Forum has been closely following the consequences of the economic crisis for immigrants since 2009. According to director Sadik Harchaoui, the high unemployment among immigrants has nothing to do with discrimination by employers. He thinks it has to do with their weak position in the employment market. They tend to have flexible contracts and less access to the networks native-born Dutch workers have.
“Above all, the high unemployment among immigrant youths is alarming,” says Mr Harchaoui. Surinamese and Moroccan youths are the ones most often without work. Around 28 percent of them are sitting at home, as opposed to 12 percent of native Dutch workers. Even though the labour market appears to be recovering, young immigrants see little sign of it.

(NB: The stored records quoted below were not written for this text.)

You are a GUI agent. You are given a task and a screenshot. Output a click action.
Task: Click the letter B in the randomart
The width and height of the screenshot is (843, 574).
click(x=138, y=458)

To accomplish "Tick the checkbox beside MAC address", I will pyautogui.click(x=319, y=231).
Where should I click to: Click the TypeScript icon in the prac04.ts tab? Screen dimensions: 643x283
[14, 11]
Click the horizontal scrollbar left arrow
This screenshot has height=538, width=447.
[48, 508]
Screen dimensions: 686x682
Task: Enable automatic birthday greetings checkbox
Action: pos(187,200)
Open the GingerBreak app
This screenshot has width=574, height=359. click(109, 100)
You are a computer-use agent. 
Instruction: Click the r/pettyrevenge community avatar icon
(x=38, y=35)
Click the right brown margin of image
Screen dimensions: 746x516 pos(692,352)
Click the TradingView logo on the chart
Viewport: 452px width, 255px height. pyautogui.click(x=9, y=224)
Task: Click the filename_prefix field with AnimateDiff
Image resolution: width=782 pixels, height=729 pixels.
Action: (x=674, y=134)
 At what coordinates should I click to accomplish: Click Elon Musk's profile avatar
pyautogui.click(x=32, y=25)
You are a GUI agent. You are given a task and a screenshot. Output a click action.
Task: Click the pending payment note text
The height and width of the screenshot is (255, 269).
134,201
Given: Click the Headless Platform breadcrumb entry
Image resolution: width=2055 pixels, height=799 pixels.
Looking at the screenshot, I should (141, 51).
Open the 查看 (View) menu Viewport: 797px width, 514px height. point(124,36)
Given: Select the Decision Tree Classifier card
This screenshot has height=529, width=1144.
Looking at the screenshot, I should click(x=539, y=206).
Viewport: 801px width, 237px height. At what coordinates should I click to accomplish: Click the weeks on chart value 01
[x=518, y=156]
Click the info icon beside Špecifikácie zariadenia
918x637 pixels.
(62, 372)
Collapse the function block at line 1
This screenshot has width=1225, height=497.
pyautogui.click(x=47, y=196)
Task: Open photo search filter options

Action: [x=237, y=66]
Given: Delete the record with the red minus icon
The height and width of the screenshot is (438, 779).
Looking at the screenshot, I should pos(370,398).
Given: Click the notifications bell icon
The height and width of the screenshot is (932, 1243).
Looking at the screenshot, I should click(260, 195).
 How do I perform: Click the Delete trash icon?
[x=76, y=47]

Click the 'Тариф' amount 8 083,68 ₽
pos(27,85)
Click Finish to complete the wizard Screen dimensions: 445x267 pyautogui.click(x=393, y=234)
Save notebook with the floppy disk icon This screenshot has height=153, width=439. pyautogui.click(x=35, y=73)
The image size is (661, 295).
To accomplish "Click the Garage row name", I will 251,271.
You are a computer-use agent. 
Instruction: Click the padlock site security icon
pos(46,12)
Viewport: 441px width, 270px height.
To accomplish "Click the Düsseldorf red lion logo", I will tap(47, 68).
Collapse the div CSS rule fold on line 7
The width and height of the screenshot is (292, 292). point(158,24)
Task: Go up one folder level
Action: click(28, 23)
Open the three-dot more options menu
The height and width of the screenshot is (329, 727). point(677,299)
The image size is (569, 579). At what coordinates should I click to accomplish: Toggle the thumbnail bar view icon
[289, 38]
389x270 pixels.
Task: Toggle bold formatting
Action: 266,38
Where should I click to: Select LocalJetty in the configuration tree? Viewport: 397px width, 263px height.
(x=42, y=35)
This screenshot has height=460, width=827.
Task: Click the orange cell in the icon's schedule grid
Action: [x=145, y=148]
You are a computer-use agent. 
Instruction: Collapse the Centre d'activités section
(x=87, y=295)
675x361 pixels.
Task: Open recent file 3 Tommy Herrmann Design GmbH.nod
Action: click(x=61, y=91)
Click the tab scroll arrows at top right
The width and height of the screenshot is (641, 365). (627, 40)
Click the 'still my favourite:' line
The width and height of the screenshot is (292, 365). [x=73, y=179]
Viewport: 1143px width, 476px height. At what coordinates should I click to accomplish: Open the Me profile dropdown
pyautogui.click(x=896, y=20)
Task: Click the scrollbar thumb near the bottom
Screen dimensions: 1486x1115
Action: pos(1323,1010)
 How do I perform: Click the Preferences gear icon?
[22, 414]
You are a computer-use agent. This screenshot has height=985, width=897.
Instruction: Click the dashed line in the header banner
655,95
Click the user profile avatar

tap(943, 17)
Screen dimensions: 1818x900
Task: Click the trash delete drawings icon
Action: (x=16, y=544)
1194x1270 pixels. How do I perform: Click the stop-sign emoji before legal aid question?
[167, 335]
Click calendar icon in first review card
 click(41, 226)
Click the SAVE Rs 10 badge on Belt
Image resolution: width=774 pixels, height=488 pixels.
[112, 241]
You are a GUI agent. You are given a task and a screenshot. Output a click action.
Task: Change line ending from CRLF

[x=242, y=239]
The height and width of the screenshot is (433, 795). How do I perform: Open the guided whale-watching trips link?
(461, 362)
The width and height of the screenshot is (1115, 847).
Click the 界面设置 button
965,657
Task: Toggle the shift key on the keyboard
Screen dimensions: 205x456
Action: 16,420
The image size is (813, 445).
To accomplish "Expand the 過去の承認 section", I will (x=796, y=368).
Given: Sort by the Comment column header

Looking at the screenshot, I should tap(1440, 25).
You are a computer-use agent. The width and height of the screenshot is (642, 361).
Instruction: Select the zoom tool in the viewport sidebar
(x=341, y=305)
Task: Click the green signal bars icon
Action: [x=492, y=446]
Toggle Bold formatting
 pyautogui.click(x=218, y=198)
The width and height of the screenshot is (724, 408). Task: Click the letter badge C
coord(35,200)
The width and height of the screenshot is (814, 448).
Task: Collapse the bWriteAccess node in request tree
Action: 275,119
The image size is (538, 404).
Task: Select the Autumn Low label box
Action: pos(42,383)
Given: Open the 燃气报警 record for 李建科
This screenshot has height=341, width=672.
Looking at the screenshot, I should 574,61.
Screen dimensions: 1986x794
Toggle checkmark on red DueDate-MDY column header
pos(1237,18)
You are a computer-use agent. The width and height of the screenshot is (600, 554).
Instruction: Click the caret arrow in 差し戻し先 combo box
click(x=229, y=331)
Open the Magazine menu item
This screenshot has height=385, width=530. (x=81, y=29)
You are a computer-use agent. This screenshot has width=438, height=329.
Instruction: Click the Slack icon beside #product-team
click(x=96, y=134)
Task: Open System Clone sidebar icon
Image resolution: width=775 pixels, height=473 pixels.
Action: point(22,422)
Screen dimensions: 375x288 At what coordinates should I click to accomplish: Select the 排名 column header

“Such a long period of unemployment can have very unpleasant consequences,” he says. “The self-image dwindles, there is no income and they miss the structure that work offers. If large groups of young people remain out of work then the danger grows that they will try to earn money illegally.”
The most important conclusion of Forum’s unemployment investigation:
· The number of immigrant unemployed grew from 67,000 in 2008 to 82,000 in 2009: a jump from nine percent to 11 percent.
· The growing unemployment among immigrants largely affects men. In 2009, 48,000 men 11.3 percent were out of work; a year earlier, the figure was 35,000 8 percent.
· This increase is largely caused by the sharp increase in Surinamese men: from seven percent to 12 percent. Of the unemployed Surinamese men with a low level of education, 17 percent are unemployed.
· Unemployment among immigrant men in 2009 is approximately three times higher than among native workers.
· Immigrant youths have been hit the hardest by the recession. After years of decreasing numbers, 2009 saw the first increase among this group. Unemployment among immigrant youths was 21 percent in 2009; in 2008, it was 17 percent.
· One in five immigrant youths was out of work in 2009, compared to one in ten native Dutch youths.
· Although the second generation of immigrants – those born in the Netherlands – has been educated here and mastered the Dutch language, it is more frequently out of work than the first generation born abroad.